Mechanistically Driven Development of an Iron Catalyst for Selective Syn-Dihydroxylation of Alkenes with Aqueous Hydrogen Peroxide
Borrell, Margarida,Costas, Miquel
supporting information, p. 12821 - 12829 (2017/09/25)
Product release is the rate-determining step in the arene syn-dihydroxylation reaction taking place at Rieske oxygenase enzymes and is regarded as a difficult problem to be resolved in the design of iron catalysts for olefin syn-dihydroxylation with potential utility in organic synthesis. Toward this end, in this work a novel catalyst bearing a sterically encumbered tetradentate ligand based in the tpa (tpa = tris(2-methylpyridyl)amine) scaffold, [FeII(CF3SO3)2(5-tips3tpa)], 1 has been designed.
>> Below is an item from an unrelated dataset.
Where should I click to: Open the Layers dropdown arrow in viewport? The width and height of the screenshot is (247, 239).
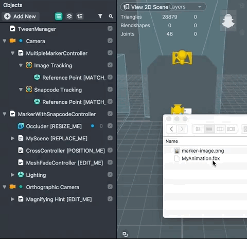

The steric demand of the ligand was envisioned as a key element to support a high catalytic activity by isolating the metal center, preventing bimolecular decomposition paths and facilitating product release. In synergistic combination with a Lewis acid that helps sequestering the product, 1 provides good to excellent yields of diol products (up to 97% isolated yield), in short reaction times under mild experimental conditions using a slight excess (1.5 equiv) of aqueous hydrogen peroxide, from the oxidation of a broad range of olefins. Predictable site selective syn-dihydroxylation of diolefins is shown. The encumbered nature of the ligand also provides a unique tool that has been used in combination with isotopic analysis to define the nature of the active species and the mechanism of activation of H2O2. Furthermore, 1 is shown to be a competent synthetic tool for preparing O-labeled diols using water as oxygen source.